Let’s start by looking at the world’s largest turf maze which is in the beautiful Essex town of Saffron Walden. But Saffron Walden wasn’t content with just having one maze and actually boasts four of them. Two are modern and one Victorian but the one that I want to mention today is a roughly, circular labyrinth with 17 circuits. It is 132 feet across and enclosed by a bank and ditch with four bastion-like extensions, sometimes referred to as “bellows” at equal distances around the circumference. Normally the path around a turf maze is on the grass ridge but here it’s the reverse and path is in the cut section.

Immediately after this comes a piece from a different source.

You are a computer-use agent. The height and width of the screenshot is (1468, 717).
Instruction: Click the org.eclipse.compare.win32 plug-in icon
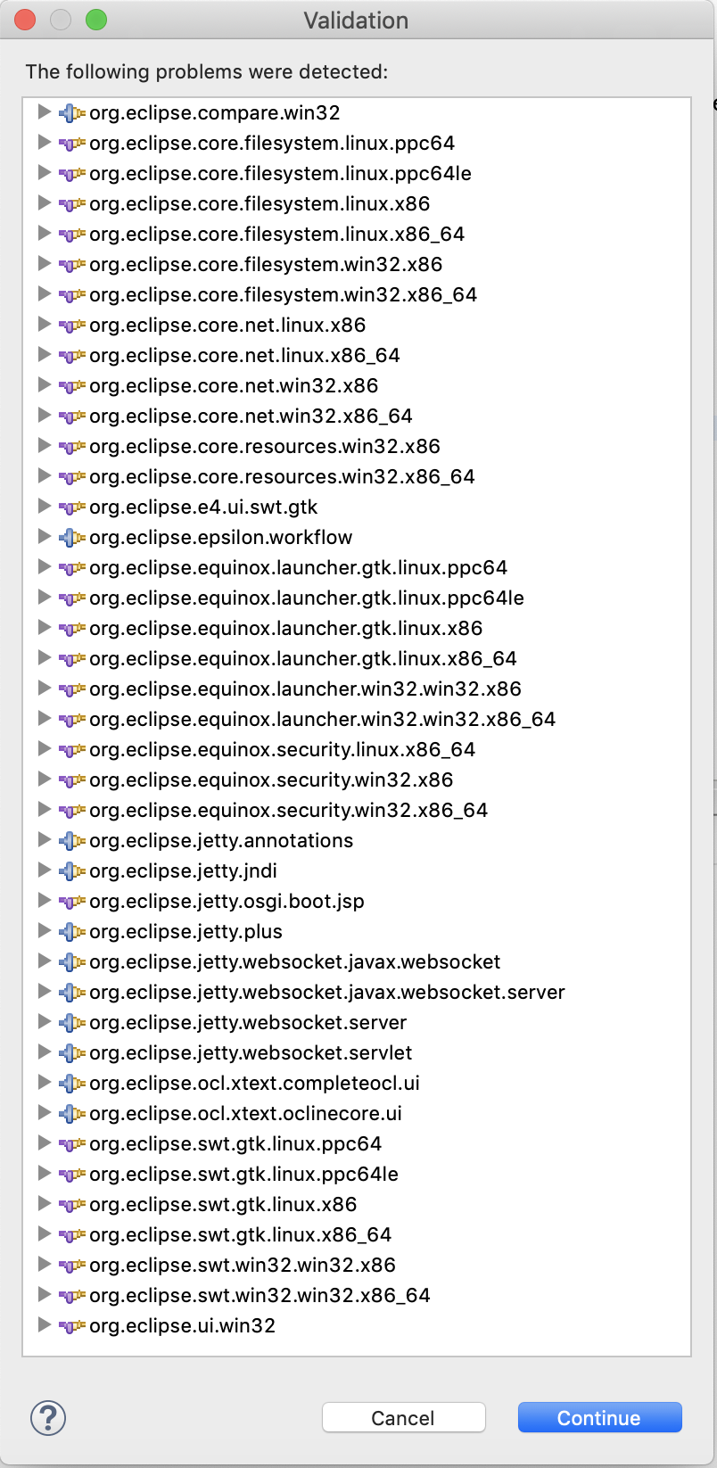tap(71, 113)
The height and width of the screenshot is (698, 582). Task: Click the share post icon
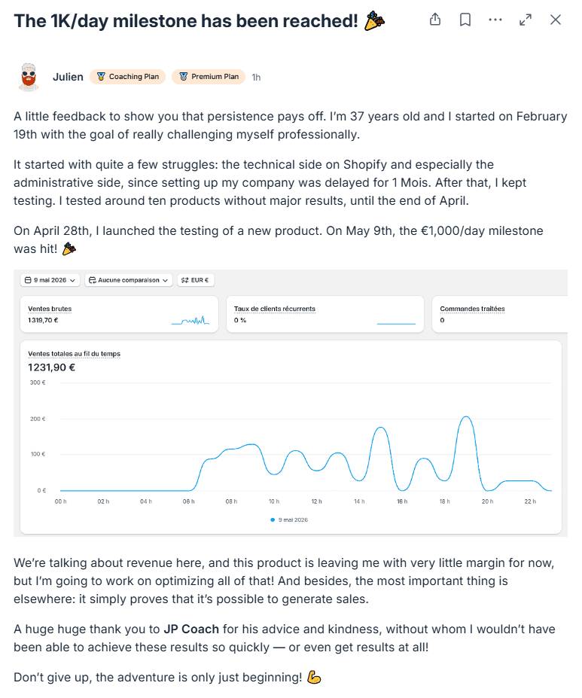pyautogui.click(x=435, y=20)
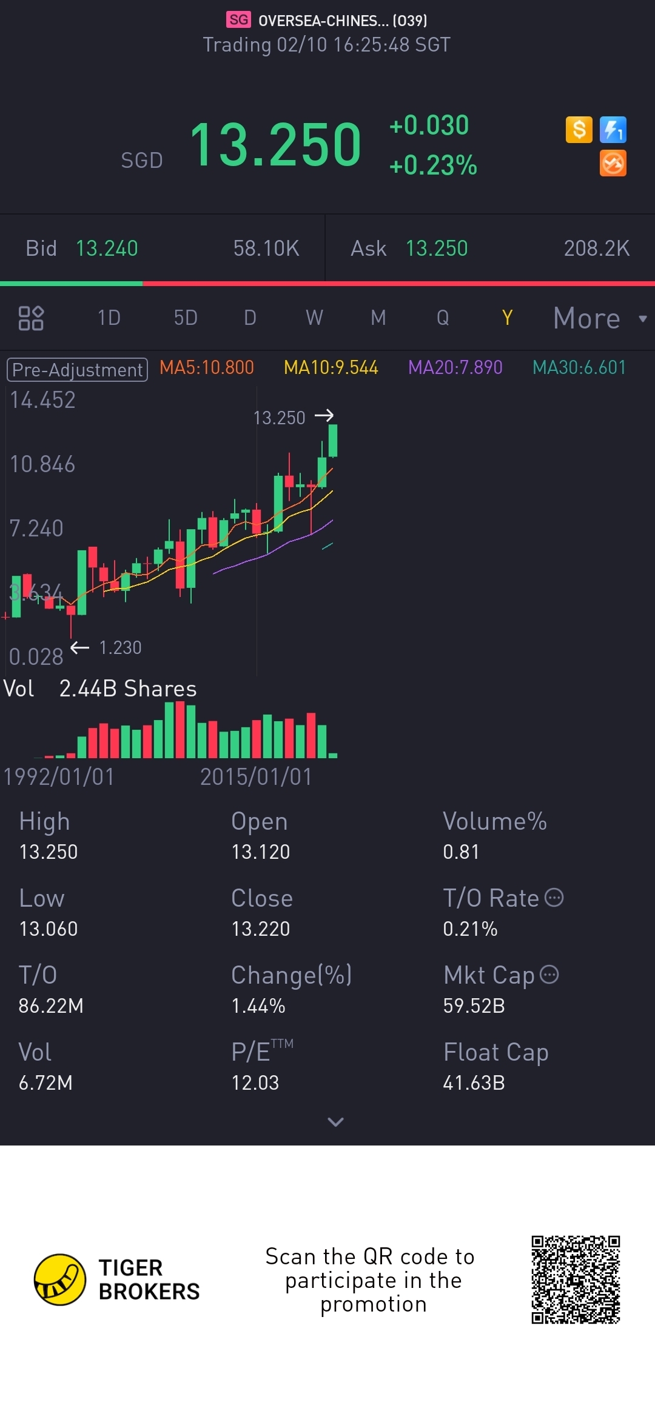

No-one knows when it was first created but many of you will, I’m sure, recognise a possible source for the design. I wrote way back in 2015 about Thomas Hill who wrote the first proper gardening books published in Britain. The Profitable Arte of Gardening, [1563] includes two designs for mazes which Hill says could be “adornments upon pleasure to a garden”, one of these is a mirror image of the one in Saffron Walden. Of course Hill knew nothing about maze design and, since there was no sense of copyright, simply copied this from a French emblem book, Guillaume de la Perrière’s Le Théatre des bon engins, auquel sont contenuz cent Emblemes moraulx, published in Paris in 1539.
Rather like the portrait of Lord Edward Russell the labyrinth is intended as symbolic of moral choices. The figure in the middle has the option of paths which lead to idle pleasure or virtue. In Perrière’s original you can see the ‘bastions’ have simple symbols representing the four elements, earth, fire, air and water but unfortunately that subtlety was not copied by Hill’s artist.
The earliest documentary record of the Saffron Walden turf maze is not until 1699, when an entry in the Corporation’s account books refers to a payment of 15 shillings for it to be cut. This could be merely a maintenance job but it’s also perfectly possible that it was the date of its creation, as there were other “improvements” carried out at the same time on the common. It’s been plausibly suggested that the work was carried out by Dutch soldiers [for more on that idea see the articles referenced below]. Later there are descriptions and a sketch plan of the maze by antiquarian Richard Gough from 1768 and 1798 which indicate the structure was seriously decayed, but by 1816 it was back in decent order as a notebook and sketch in the local museum witnesses. In the maze’s centre was an ash tree but unfortunately this was burnt down on November 5th 1823 during Bonfire Night celebrations.
Restorations are recorded for 1826, 1841, 1859, 1887 and then in 1911, the pathway was laid with bricks. It was last recut in 1979 when the bricks were cemented in place.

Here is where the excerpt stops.